Taylor Bennett, Chance The Rapper’s Brother, Comes Out As Bisexual

A talented hip-hop artist in his own right, Taylor Bennett is the lesser known (though perhaps not for much longer) younger brother of Chicago’s Chance The Rapper. Overnight, he will celebrate the milestone that is his 21st birthday and he has decided to kick off the celebrations and this next stage of his life by coming out as bisexual.

In a series of tweets, Bennett, who is dropping his short film, which shares the name of his 2015 album, Broad Shoulders next week, wrote that “Growing up I’ve always felt indifferent about my sexuality and being attracted to one sex, and today I would like to openly come out to my fans…I do recognize myself as a bisexual male and do and have always openly supported the gay community, and will keep doing so in 2017.”

Fans were quick to throw their support behind Bennett’s announcement, many feeling encouraged by his decision to come out not only because he is a hip-hop artist, but because the issue of bi erasure is both real and damaging. One fan Tweeted thanks and praise, saying “proud of you man, bi men do exist…”, while another thanked him for speaking up before sharing the hashtag #BiPride and a number of network handles.

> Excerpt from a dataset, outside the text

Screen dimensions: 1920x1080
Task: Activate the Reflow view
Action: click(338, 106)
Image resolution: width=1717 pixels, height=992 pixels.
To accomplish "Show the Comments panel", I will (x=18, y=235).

However, some (namely Reddit) have also pointed out that Bennett has a somewhat checkered past. It is undoubtedly a wonderful thing that there is now another member of an industry where hypermasculinity and homophobia are well documented who has come out. It’s particularly important considering his high profile connections, but there is the question of whether or not all his previous wrongdoings are going to be overlooked now.

While some have taken to task his use of the word “gay” as a slur in the past (though this is much to be said for internalised biphobia in this instance) and the more troubling issue of Bennett’s involvement in a 2014 assault which left a young man permanently brain damaged has come up. For his part, Bennett had turned himself into police and was later charged with aggravated battery for causing great bodily harm. Since then, he has been involved, along with his brother, in the 2015 #FaithInAction social media campaign which promoted anti-violence in the city of Chicago by getting hashtags such as #SaveChicago and #PutTheGunsDown trending.

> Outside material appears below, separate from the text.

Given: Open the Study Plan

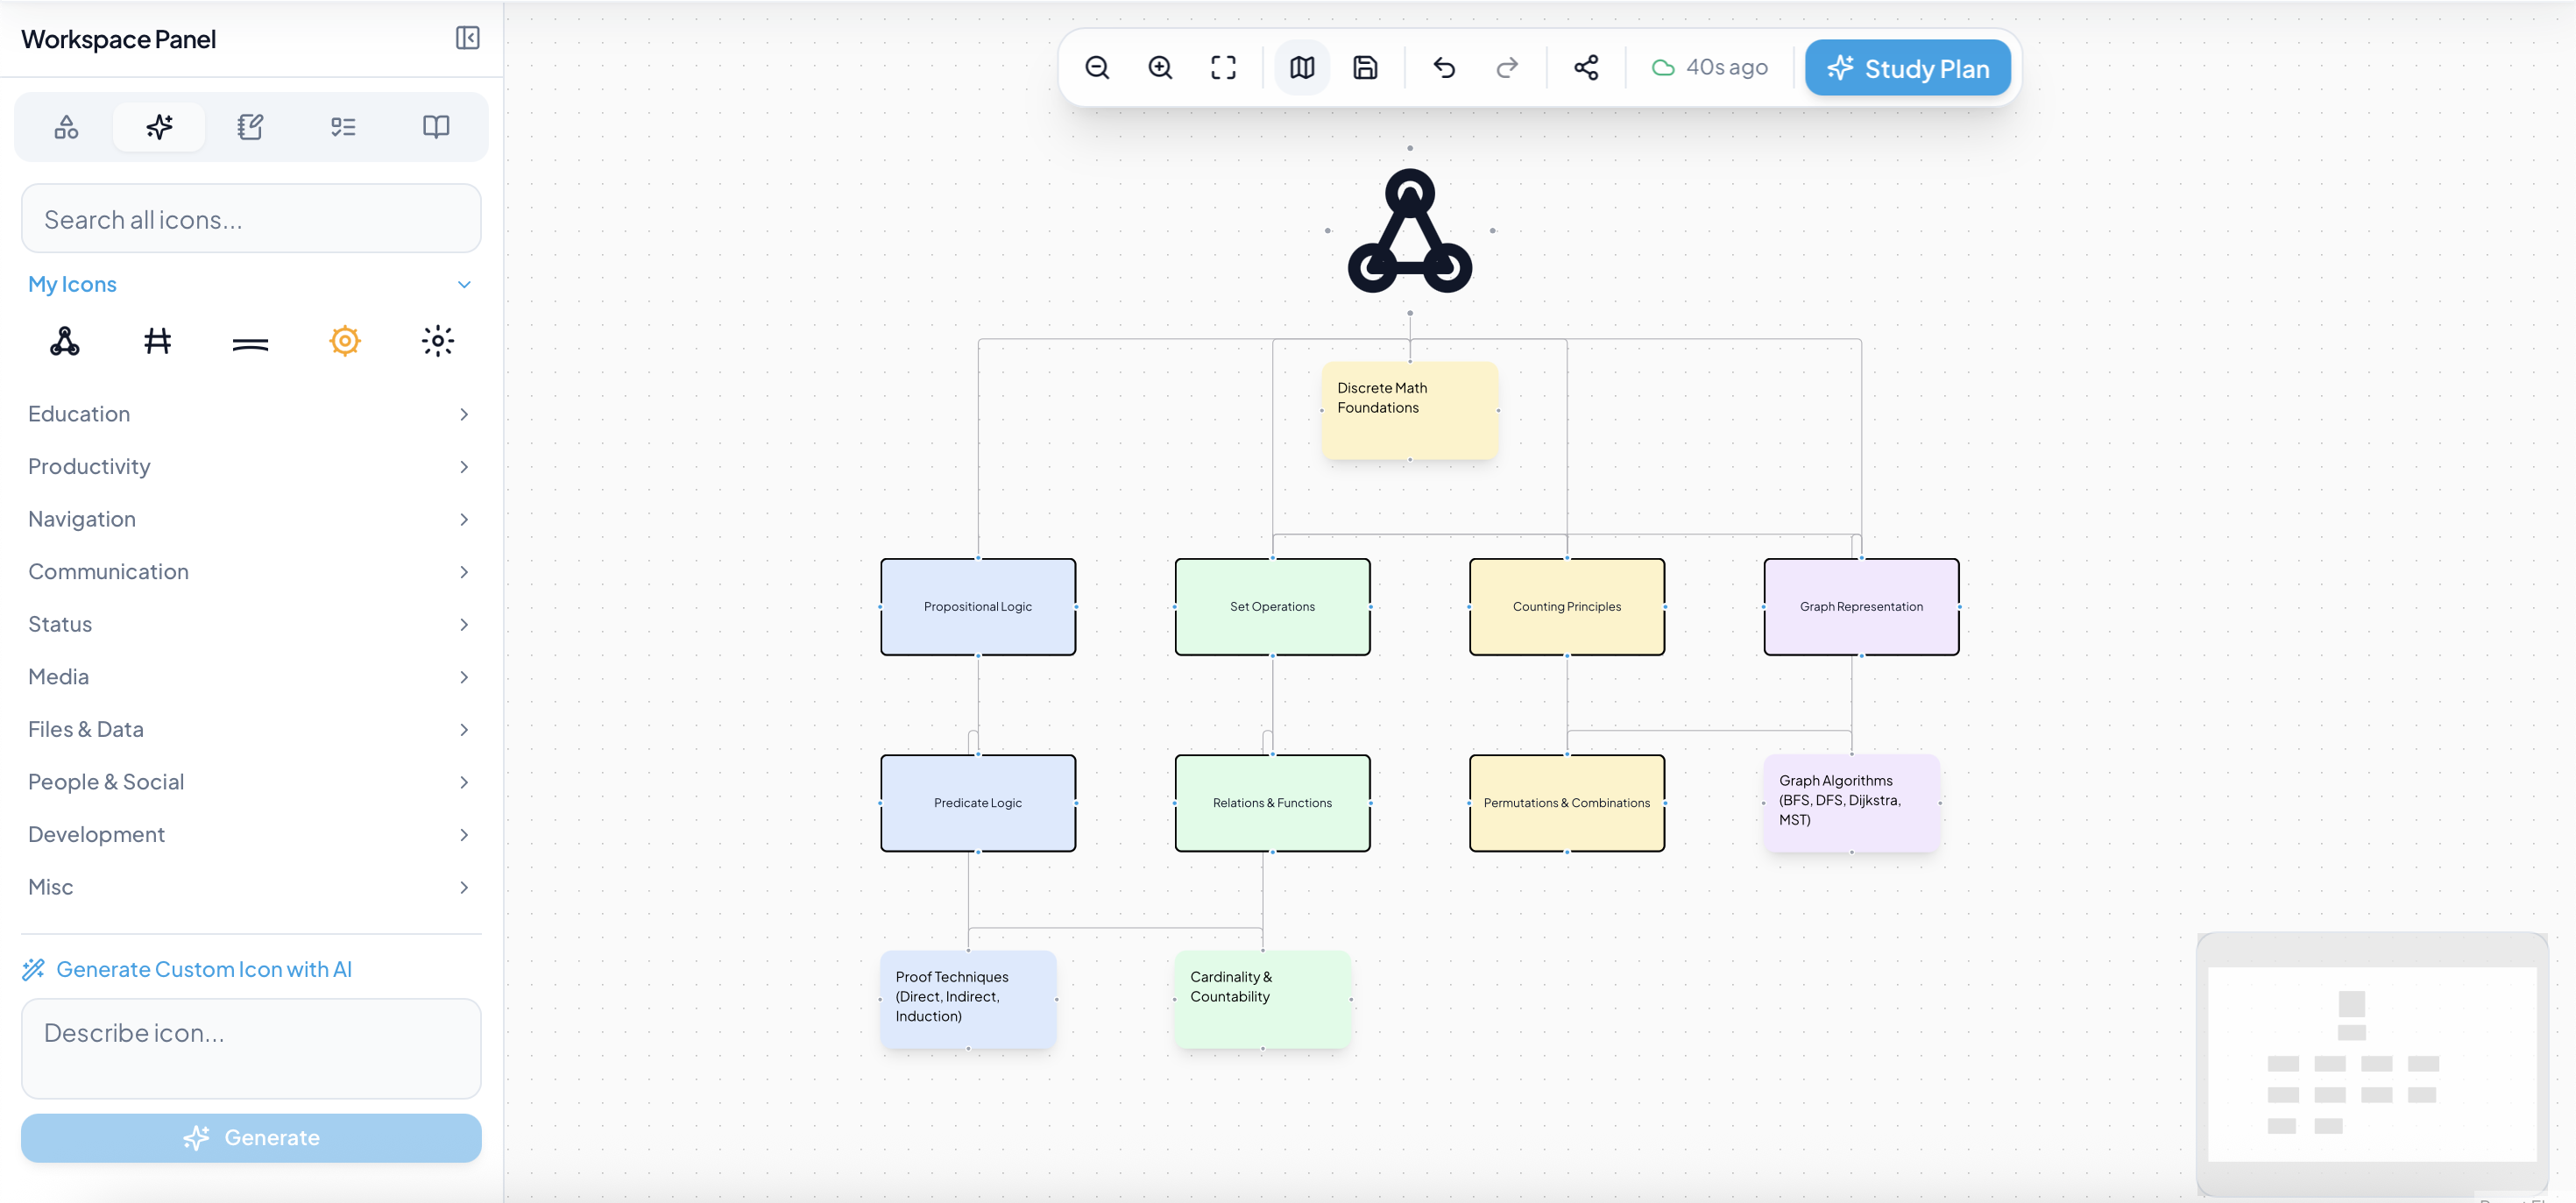Looking at the screenshot, I should tap(1907, 67).

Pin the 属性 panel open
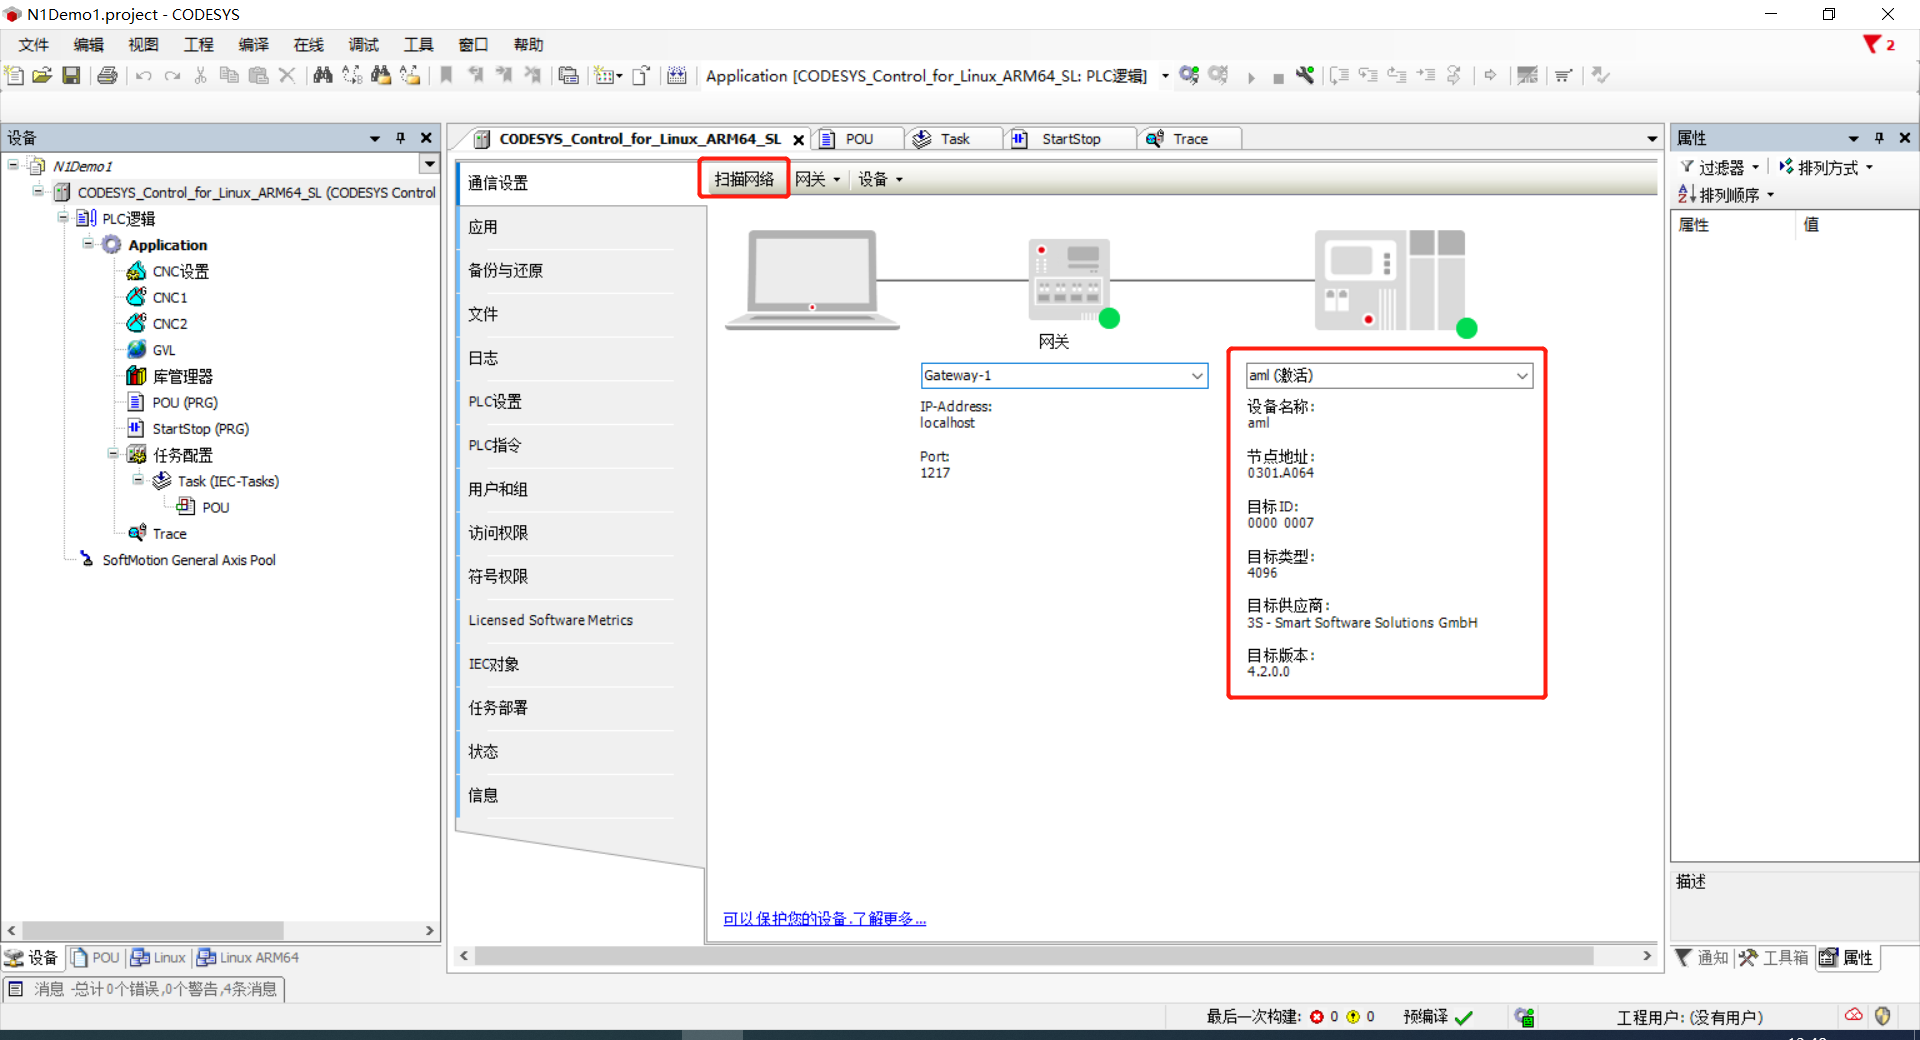point(1879,137)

Openly discussing sexuality and identity is incredibly important not only for now, but for future generations of music lovers throughout hip-hop and beyond, and Taylor Bennett deserves support and praise for that. It’s important to consider that an event such as this doesn’t automatically wipe a slate clean, or necessarily allow one to forget past lapses in reason and behaviour. Rather, we can look to the future, and be hopeful that Bennett will use his celebrity status and the public discussion surrounding his sexuality for the benefit of the LGBT community and of its perception within hip-hop, and that his influential status and behaviour will continue down a non-violent, admirable route.